Fitch Ratings, an international credit rating agency, has assigned Ghana’s USD750million six-year 9.25 per cent senior unsecured notes a final rating of ‘B’.
Credit rating is used by sovereign wealth funds, pension funds and other investors to gauge the credit worthiness of Ghana thus having a big impact on the country’s borrowing costs.
A statement issued by Fitch in London yesterday said, the final rating replaces the expected rating that Fitch assigned on August 1, 2016.
The rating, according to Fitch, is in line with Ghana’s Long-Term Foreign Currency Issuer Default (IDR), which was affirmed in March 2016 at ‘B’ with a Negative Outlook.
“The rating of the notes is sensitive to changes in Ghana’s Long-Term Foreign Currency IDR,” the statement said.
Fitch’s ratings are used as a guide to investors as to which investments are most likely going to yield a return. It is based on factors such as how small an economic shift would be necessary to affect the standing of the bond, and how much, and what kind of debt is held by the company.
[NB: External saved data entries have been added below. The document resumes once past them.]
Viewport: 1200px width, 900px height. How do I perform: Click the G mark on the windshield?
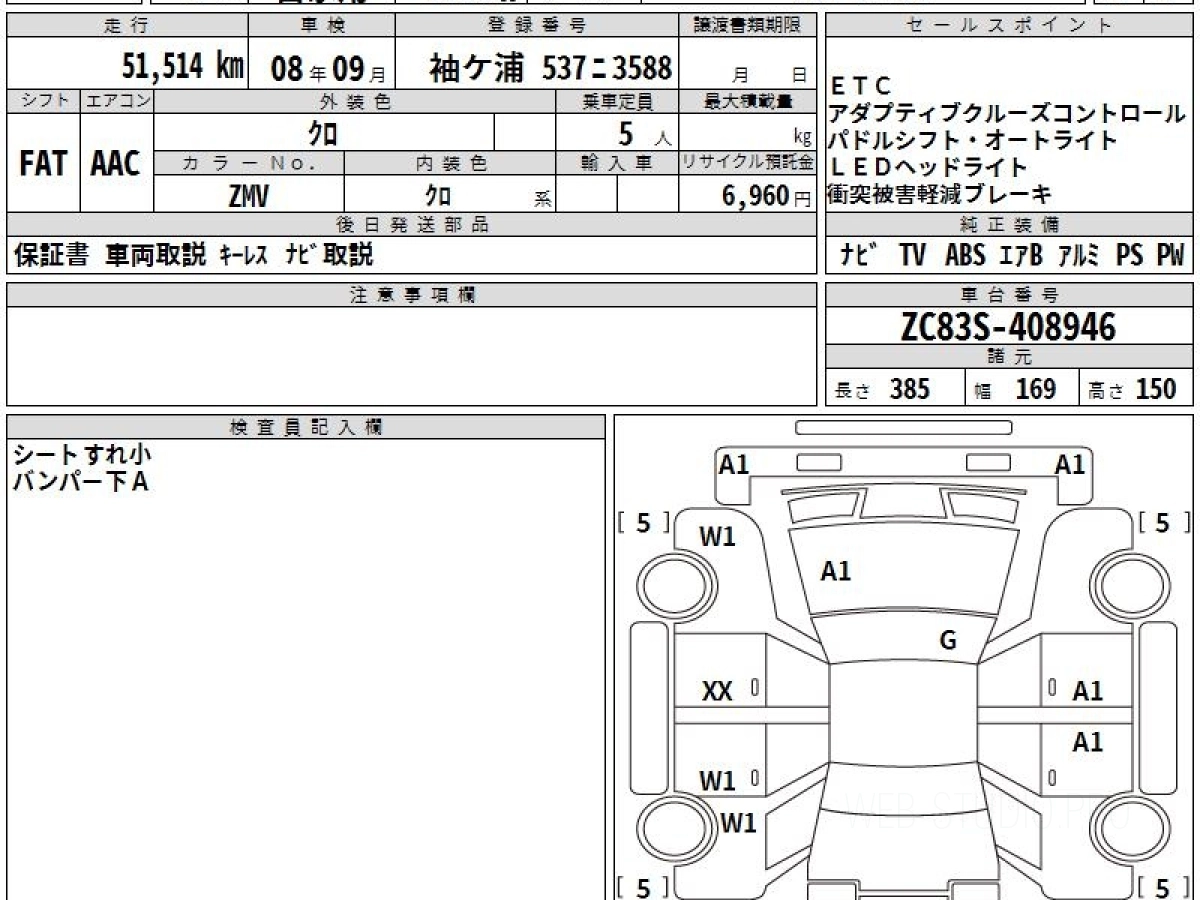click(947, 641)
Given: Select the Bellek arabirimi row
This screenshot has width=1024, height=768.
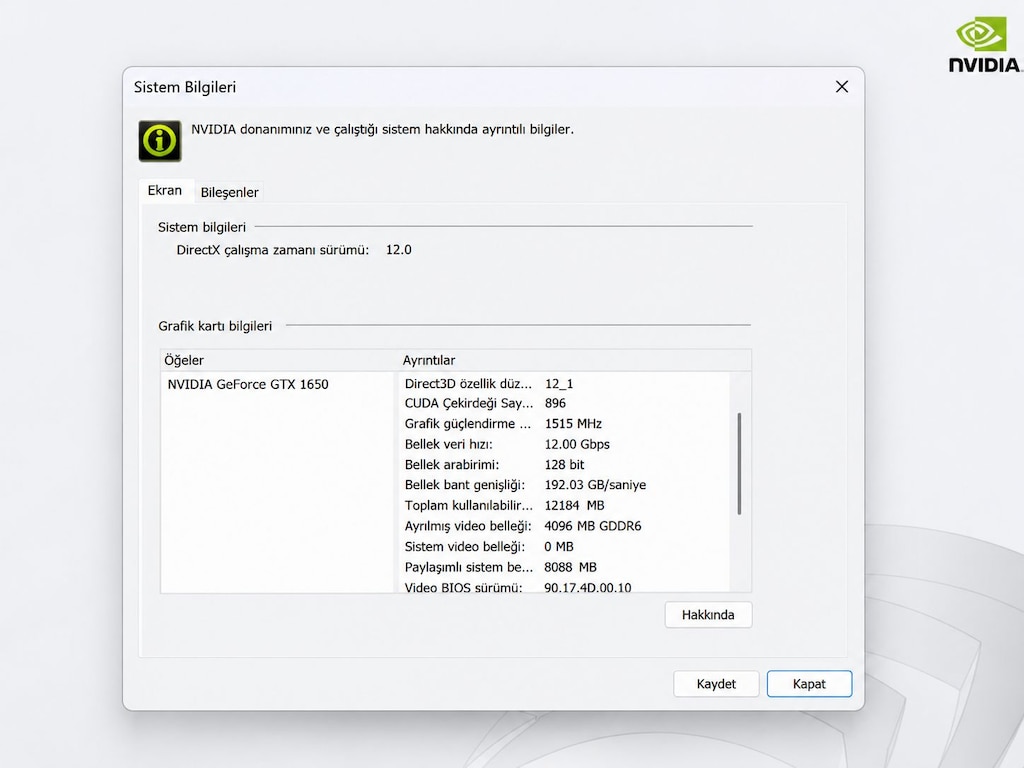Looking at the screenshot, I should point(565,464).
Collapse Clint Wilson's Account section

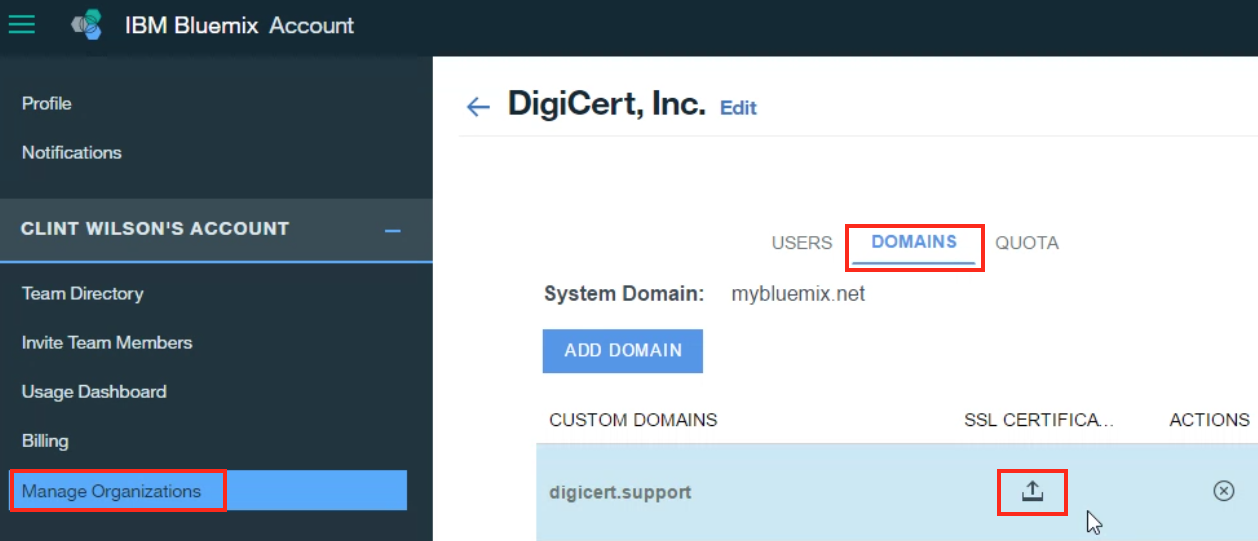(x=393, y=230)
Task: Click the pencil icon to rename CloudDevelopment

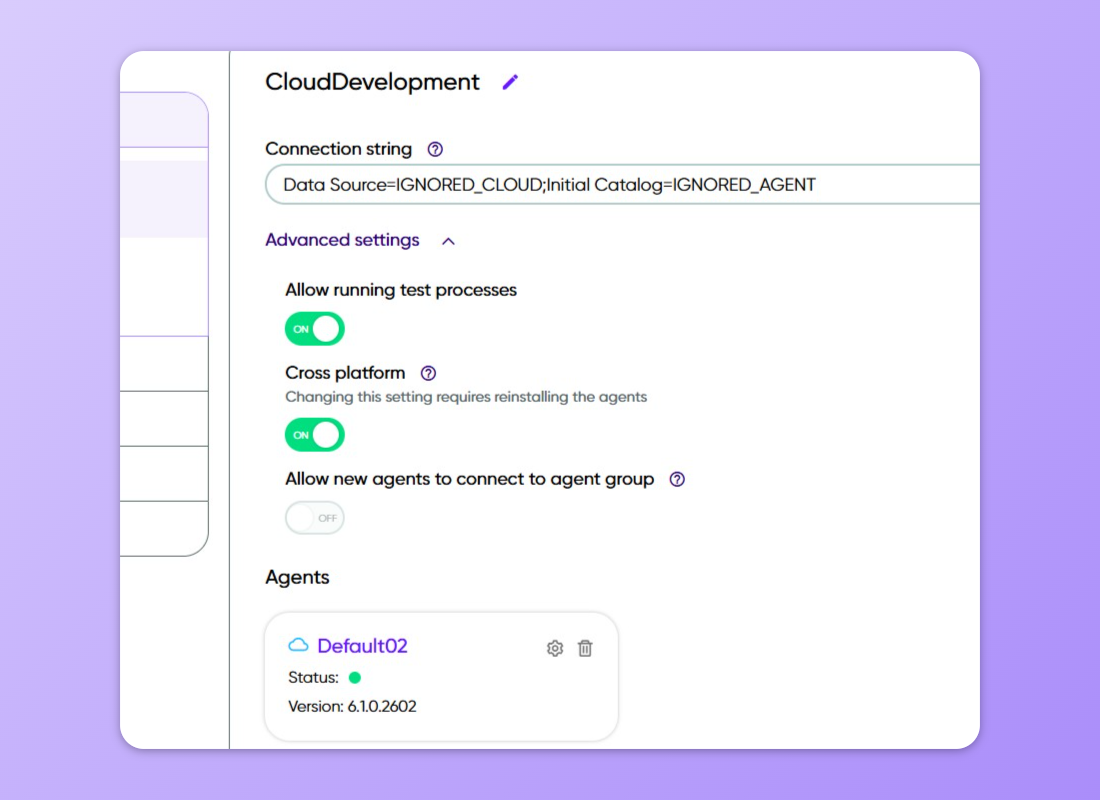Action: (510, 82)
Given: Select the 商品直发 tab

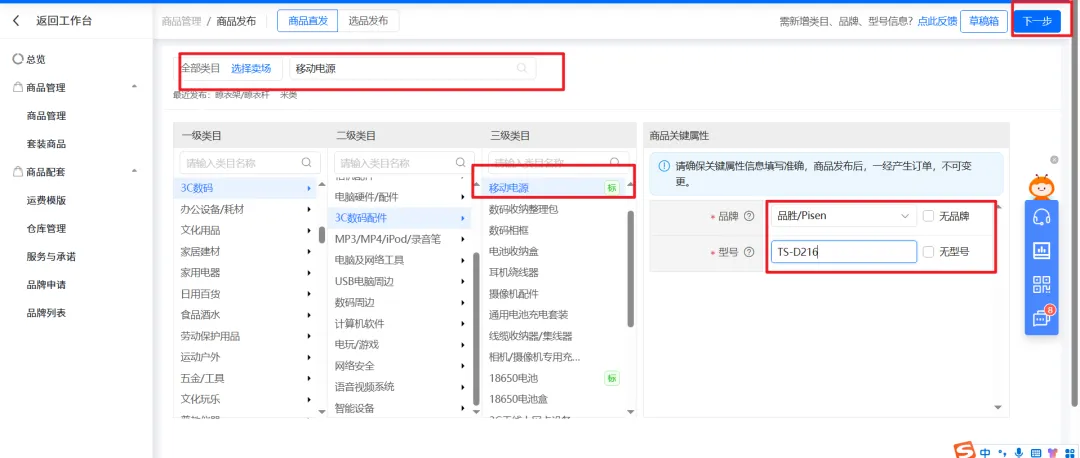Looking at the screenshot, I should (306, 21).
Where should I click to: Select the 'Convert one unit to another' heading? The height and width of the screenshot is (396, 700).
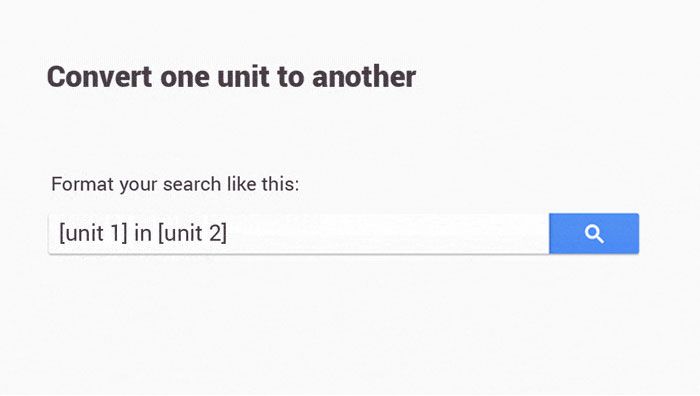[x=231, y=76]
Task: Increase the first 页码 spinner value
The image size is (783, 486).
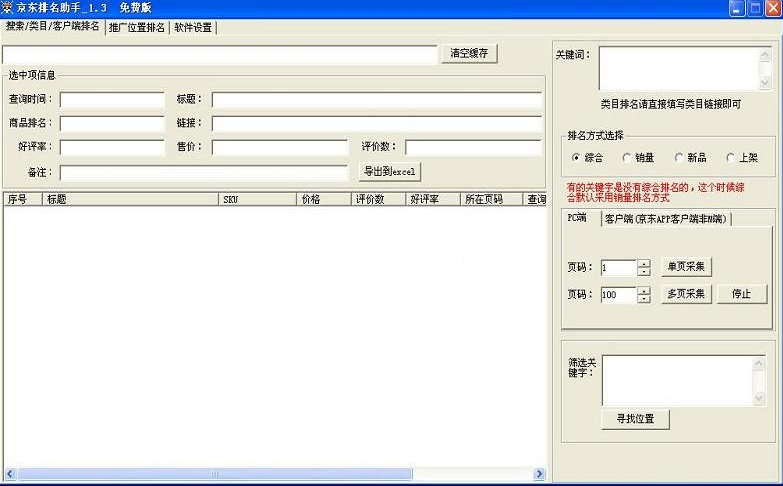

Along with Moody’s and Standard & Poor’s, Fitch is one of the top three credit rating agencies. Its rating system is very similar to S&P’s in that they both use a letter system.
Some examples of letter ratings include: AAA – reliable and stable; AA – quality with a bit higher risk; A – economic situation could affect finance; BBB – middle class-an acceptable risk; BB – more prone to economic changes; CCC – vulnerable, dependent on current economic situation; and D – has defaulted before, high risk to default again.